You got to pay the Troll’s Toll

Logan Levy
Media Ethnography
Published in
3 min readJul 7, 2017
http://giphy.com

What is a troll? Well, Trolls are totally different from what they used to be. See, before the creation of the internet, Trolls used to be seen as people who live under a bridge who charge you money to pass over the bridge. As scary and creepy as they are usually portrayed to be, most trolls ironically are portrayed as very short creatures. Above is the Always Sunny in Philadelphia’s Frank Reynolds (played by Danny DeVito) acting as a Troll in a play. Most trolls are portrayed similar to him as short creatures who are mean and extremely angry.

https://giphy.com/search/internet-trolls

As for the new, modern age Internet troll. South Park had a very interesting take on what a troll may look like. As you can see from the GIF above, most of the trolls appear to be deformed. Then, we are introduced to the most gifted troll, Gerald Broflovski. Broflovski is considered the main troll the show chooses to follow. He goes by the name “Skankhunt42”. The eye-opener that Trey Parker and Matt Stone are trying to prove is that anyone, I mean anyone, can be a troll. You never know who it will be. Broflovski is a successful lawyer, with a loving wife and two children; one of his kids, Ike, is adopted. His character background is that he is a nice, happy, successful and “normal” adult male. However, what he does behind closed doors, is rather graphic. He trolls his entire town and even made it to the national stage. He actually trolled a Danish athlete into killing her self. I say all of that to say that Trolls are not what they used to be and it is not always who you think it is either. The “usual suspects” are most of the time innocent. It is those that you least expect. Now, I am not urging or advising you to confront the people you never thought of but it is an interesting thought.

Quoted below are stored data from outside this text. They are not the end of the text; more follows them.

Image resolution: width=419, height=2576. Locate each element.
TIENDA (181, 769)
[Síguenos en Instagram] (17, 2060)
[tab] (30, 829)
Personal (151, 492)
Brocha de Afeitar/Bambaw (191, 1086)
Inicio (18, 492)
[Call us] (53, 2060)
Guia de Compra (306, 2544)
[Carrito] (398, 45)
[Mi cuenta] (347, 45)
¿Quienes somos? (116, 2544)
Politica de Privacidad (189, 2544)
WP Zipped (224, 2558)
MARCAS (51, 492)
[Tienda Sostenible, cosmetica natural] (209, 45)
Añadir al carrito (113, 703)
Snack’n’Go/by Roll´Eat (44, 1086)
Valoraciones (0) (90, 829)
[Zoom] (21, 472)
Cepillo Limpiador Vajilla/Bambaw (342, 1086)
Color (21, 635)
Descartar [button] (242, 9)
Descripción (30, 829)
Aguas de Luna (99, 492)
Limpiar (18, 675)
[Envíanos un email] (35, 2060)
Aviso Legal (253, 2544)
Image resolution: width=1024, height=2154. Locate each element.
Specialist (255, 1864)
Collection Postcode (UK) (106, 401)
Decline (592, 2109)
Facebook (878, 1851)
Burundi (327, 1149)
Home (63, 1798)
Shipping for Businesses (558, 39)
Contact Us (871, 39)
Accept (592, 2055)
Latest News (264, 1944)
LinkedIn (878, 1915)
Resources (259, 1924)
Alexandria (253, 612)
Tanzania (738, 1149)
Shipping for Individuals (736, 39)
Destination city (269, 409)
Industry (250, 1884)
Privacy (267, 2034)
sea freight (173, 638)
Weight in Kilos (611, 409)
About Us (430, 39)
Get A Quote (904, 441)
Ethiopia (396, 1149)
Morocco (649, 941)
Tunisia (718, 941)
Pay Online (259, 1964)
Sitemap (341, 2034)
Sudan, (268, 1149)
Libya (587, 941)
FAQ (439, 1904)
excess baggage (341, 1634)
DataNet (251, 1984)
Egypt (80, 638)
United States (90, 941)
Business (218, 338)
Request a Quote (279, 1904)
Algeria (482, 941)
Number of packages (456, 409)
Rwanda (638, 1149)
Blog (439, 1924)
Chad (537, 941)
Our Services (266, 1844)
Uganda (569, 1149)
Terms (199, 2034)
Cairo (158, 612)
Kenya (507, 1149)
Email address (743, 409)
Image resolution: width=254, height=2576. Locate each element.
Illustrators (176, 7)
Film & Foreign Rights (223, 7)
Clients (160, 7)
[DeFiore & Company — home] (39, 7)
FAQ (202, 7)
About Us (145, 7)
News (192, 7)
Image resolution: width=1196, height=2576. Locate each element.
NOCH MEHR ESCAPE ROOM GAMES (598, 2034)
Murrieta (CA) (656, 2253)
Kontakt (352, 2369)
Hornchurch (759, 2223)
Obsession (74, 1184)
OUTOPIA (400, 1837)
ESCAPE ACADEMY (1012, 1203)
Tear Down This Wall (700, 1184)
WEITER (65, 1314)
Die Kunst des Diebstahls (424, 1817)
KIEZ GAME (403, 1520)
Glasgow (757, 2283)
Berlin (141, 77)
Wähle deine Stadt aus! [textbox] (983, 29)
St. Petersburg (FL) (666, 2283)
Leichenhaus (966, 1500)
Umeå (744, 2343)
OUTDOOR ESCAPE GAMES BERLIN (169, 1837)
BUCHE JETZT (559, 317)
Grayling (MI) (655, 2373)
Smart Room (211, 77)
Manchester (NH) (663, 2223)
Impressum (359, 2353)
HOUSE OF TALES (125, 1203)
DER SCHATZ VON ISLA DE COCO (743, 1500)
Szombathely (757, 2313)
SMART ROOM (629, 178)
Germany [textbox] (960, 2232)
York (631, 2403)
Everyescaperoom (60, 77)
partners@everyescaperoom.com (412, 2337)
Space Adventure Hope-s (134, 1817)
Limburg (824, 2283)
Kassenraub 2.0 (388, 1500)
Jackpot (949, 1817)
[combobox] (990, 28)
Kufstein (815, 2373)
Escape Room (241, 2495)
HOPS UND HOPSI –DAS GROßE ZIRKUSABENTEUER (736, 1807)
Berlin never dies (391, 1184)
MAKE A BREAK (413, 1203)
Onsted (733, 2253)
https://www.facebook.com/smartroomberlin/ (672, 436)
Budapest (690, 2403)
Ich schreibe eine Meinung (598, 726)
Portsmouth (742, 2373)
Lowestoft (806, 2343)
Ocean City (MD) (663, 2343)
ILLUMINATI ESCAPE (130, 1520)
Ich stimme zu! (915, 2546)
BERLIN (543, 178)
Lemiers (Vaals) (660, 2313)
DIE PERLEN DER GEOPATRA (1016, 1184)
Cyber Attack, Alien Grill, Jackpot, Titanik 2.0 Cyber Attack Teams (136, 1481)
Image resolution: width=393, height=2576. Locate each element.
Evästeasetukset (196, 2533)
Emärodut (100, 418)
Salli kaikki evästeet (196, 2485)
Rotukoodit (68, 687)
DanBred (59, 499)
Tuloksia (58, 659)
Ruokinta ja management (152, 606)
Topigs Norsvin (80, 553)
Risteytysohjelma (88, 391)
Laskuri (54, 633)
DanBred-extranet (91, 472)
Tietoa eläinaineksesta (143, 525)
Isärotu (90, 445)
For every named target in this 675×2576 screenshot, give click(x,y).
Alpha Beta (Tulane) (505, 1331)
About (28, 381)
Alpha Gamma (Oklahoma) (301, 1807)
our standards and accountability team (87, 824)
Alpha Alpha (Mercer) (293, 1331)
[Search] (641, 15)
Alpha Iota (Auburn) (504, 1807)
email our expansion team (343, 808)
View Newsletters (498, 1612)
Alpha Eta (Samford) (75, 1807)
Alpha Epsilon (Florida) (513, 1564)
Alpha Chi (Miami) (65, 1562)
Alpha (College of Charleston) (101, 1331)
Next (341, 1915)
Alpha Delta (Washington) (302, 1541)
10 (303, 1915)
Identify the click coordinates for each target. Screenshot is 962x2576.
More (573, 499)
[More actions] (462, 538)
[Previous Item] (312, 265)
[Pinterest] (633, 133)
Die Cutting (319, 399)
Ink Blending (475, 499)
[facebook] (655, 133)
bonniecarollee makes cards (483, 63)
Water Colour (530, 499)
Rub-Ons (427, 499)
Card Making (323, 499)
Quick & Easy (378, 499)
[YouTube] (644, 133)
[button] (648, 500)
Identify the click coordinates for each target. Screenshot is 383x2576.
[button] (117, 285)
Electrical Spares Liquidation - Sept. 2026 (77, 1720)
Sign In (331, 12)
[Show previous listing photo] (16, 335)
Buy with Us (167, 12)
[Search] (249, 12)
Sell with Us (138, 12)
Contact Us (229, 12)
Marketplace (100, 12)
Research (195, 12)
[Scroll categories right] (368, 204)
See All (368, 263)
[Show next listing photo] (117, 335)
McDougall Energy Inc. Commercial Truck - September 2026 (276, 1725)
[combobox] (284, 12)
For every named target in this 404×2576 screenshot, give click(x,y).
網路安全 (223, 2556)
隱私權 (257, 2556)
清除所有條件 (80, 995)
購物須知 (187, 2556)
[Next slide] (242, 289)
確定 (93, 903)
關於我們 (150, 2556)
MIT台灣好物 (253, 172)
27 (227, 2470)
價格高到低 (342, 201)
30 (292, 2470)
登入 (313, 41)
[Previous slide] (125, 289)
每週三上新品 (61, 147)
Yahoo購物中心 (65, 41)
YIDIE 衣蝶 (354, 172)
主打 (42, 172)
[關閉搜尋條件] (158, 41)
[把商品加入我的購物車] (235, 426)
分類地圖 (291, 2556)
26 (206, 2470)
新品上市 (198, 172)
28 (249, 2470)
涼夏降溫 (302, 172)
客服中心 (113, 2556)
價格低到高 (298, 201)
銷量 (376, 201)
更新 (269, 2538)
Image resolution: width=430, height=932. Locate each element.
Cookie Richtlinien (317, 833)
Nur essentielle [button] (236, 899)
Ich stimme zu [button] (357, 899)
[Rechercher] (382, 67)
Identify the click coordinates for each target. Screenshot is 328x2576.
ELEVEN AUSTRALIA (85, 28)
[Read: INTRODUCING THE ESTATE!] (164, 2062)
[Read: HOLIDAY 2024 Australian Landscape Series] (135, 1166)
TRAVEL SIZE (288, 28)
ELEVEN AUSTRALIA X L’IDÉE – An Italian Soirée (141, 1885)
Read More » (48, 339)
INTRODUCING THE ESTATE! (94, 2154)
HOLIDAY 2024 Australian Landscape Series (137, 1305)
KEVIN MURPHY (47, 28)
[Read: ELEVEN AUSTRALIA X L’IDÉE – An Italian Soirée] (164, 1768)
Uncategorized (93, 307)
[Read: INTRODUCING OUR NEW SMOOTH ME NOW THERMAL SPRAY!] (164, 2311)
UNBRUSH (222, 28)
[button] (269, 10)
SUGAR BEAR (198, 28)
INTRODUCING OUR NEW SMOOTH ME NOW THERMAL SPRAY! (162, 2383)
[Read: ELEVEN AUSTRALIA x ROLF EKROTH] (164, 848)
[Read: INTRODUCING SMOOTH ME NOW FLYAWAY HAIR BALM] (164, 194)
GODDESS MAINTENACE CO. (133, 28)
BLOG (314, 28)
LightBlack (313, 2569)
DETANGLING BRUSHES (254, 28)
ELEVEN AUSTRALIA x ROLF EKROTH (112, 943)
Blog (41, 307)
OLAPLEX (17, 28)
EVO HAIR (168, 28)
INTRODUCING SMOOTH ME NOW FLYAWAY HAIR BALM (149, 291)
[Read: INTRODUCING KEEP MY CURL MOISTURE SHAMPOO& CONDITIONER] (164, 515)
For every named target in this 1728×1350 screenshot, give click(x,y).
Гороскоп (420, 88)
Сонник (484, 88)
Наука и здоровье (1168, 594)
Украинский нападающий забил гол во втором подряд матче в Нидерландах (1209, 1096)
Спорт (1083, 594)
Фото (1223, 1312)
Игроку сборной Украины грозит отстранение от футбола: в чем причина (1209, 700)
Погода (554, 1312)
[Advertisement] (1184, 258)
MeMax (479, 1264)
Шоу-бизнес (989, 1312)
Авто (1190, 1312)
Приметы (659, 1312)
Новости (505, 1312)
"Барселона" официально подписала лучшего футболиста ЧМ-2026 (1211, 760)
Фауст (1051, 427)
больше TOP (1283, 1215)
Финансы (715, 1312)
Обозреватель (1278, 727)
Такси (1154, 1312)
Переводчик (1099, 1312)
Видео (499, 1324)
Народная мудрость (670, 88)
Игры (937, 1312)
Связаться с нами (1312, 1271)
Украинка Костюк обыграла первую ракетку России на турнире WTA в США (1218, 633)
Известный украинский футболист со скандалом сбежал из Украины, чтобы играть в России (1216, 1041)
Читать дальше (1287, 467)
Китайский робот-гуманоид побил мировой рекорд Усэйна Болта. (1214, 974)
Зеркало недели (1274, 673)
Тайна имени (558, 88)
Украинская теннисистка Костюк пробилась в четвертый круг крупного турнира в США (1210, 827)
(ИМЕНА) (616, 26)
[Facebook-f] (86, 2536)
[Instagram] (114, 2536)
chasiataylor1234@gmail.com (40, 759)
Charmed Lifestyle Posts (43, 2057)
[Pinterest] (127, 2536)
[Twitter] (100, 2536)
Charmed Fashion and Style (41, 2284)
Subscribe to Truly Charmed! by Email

As for the actual topic of this post, the community I selected was the Baltimore Beatdown. In this blog community, Trolls exists in many different forms. Sometimes, they can just attack you for your opinion/take regardless of what they believe. They just want to get a rise out of the writer by simply harshly disagreeing. However, sometimes they take it one step further and attack the writer personally. We had an issue where a writer was attacked via a troll. What we did, and surprisingly the rest of the commenters did, was block the username, alert the site in which they banned his IP address from making an account/commenting and move on. The rest of commenters ignored his out of place comment and moved on. Most of the community did not feed into his trolling because thats what the troll wants. The troll wants attention, they want to see people get upset/angry. If you do not feed into them, they will go away. In essence, if you do not cross the proverbial bridge, you will not see the troll for too long. Whitney Phillips talks about this in, “This is Why We Can’t Have Nice Things”. She says, “almost immediately, troll profiles began friending other troll profiles…forming an antisocial network of sorts”. Misery likes company and trolls need attention from anywhere they can get it.